Here is what folks are writing about Our National Pastime:
Craig Edwards, ESPN.com: "Matt Carpenter and Paul Goldschmidt are the struggling stars of the Cardinals' offense, but (Jack) Flaherty is representative of their equally disappointing rotation. Flaherty is still missing bats with a 26% strikeout rate, but his 20 homers allowed this season already matches last year's total. The stuff is there and the Cardinals need an ace, even if their offense finally comes around."
Matt Martell, SI.com: "With Ben Zobrist's return to the diamond this season in doubt and Addison Russell struggling since returning from his suspension, the Cubs could look to add some middle infield depth this month. Russell is hitting .242 with five homers and a .714 OPS, and Chicago is 12-22 in games he has started this season. (The Cubs are 29-30 since Russell returned on May 8, making them 17-8 when he hasn’t started in that span.) The best option could be for the Cubs to look outside their organization for a low-cost second baseman. Enter Starlin Castro, who played his first six seasons at Wrigley Field before he was traded to the Yankees in December 2015. Castro likely would be a hotter trade target right now ... if not for being in the midst of a career-worst campaign. But Castro’s woes could be a benefit to the Cubs, who perhaps could land him for unspectacular prospect(s), though they may have to take on some of the approximately $6 million he’s still owed this year and the $1 million buyout on his 2020 team option. Why would the Cubs want Castro, who’s hitting .250 with a .619 OPS this year? He’s been much better lately, slashing .311/.324/.447 since June 14 (25 games), and is currently riding a nine-game hitting streak with a .421 average (16-for-38) in that span."
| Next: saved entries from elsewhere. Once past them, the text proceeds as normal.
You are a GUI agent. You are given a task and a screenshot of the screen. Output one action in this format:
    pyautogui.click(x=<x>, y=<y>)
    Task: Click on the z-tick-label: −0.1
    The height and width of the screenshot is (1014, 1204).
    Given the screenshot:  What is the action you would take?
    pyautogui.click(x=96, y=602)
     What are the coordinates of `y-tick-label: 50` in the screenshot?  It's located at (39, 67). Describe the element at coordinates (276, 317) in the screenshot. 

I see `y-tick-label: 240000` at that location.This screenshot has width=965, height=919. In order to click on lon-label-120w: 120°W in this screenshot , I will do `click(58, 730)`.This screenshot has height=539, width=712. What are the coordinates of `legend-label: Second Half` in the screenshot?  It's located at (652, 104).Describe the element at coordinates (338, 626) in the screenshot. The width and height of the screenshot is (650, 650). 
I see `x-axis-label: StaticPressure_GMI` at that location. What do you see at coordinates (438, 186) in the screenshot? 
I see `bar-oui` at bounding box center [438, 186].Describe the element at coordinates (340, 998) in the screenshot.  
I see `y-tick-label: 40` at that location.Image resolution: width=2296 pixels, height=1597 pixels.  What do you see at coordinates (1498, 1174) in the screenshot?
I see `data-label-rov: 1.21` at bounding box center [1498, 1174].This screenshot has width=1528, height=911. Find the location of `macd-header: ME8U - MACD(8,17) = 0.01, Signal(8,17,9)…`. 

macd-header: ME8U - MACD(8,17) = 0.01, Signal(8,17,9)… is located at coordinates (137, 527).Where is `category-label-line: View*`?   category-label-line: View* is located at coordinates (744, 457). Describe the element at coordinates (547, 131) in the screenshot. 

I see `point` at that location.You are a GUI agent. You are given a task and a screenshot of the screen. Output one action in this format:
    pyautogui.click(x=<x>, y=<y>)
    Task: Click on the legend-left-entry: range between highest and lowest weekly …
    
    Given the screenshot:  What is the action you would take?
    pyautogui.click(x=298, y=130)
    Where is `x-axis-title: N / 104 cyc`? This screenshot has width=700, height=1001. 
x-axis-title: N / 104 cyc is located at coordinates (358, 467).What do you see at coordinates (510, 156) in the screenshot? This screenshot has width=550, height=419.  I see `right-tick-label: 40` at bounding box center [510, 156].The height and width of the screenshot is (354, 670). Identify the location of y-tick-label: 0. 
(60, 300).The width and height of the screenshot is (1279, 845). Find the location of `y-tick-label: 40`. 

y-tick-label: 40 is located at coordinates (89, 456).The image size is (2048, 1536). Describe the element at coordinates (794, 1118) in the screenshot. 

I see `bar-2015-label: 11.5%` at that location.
Matt Snyder, CBSSports.com: "As we get set for the last two weeks before the trade deadline and then the stretch run for the postseason, many races have relatively big gaps. The NL Central is still a bit bunched up, but the Cubs' lead is down to (2) games. The NL wild card, however, has the potential to get absolutely ridiculous. Think about this: We've been talking about the Giants and how they are going to trade impending free agent Madison Bumgarner (Will Smith, among others, as well) all season, just assuming the Giants weren't in contention and would sell. They have strung together wins in eight of their past 10, though, and sit 4 1/2 games out of the second wild-card spot. That's striking range, right? A 4 1/2-game deficit is workable. We've spent lots of time talking about what an utter mess the Mets are -- and it is a mess -- and we've all wondered if this would be the day that we wake up and find out Mickey Callaway was given his walking papers. The Mets are actually six games out of the second wild-card spot. If they somehow made it there, Jacob deGrom taking the ball all of a sudden gives them a chance to get to the NLDS. Far-fetched? Maybe, but almost anything is on the table in the NL. We know a few things, like the Dodgers are the obvious best team and have the NL West locked up again. We should probably feel comfortable with the Braves taking the NL East, though it's not a done deal or anything. The NL Central is tight nearly top to bottom, though not as tight after the Cubs' sweep and Brewers' series loss the first weekend out of the break. Something else we know: The wild card is a glorious mess. The Nationals -- yes, the team that was 19-31 at one point -- hold the top spot by 1 1/2 games. The Phillies -- who have gone 11-18 since June 8, which is tied for the worst record in the NL since then -- hold the second spot."
“We had chances to score runs, man. It could have been an entirely different game, and then the bullpen would have been used differently at the end. It was closer than it actually looked. We made mistakes to compound the issue.”
Cubs manager Joe Maddon, after his team's messy 6-3 loss to the Cincinnati Reds.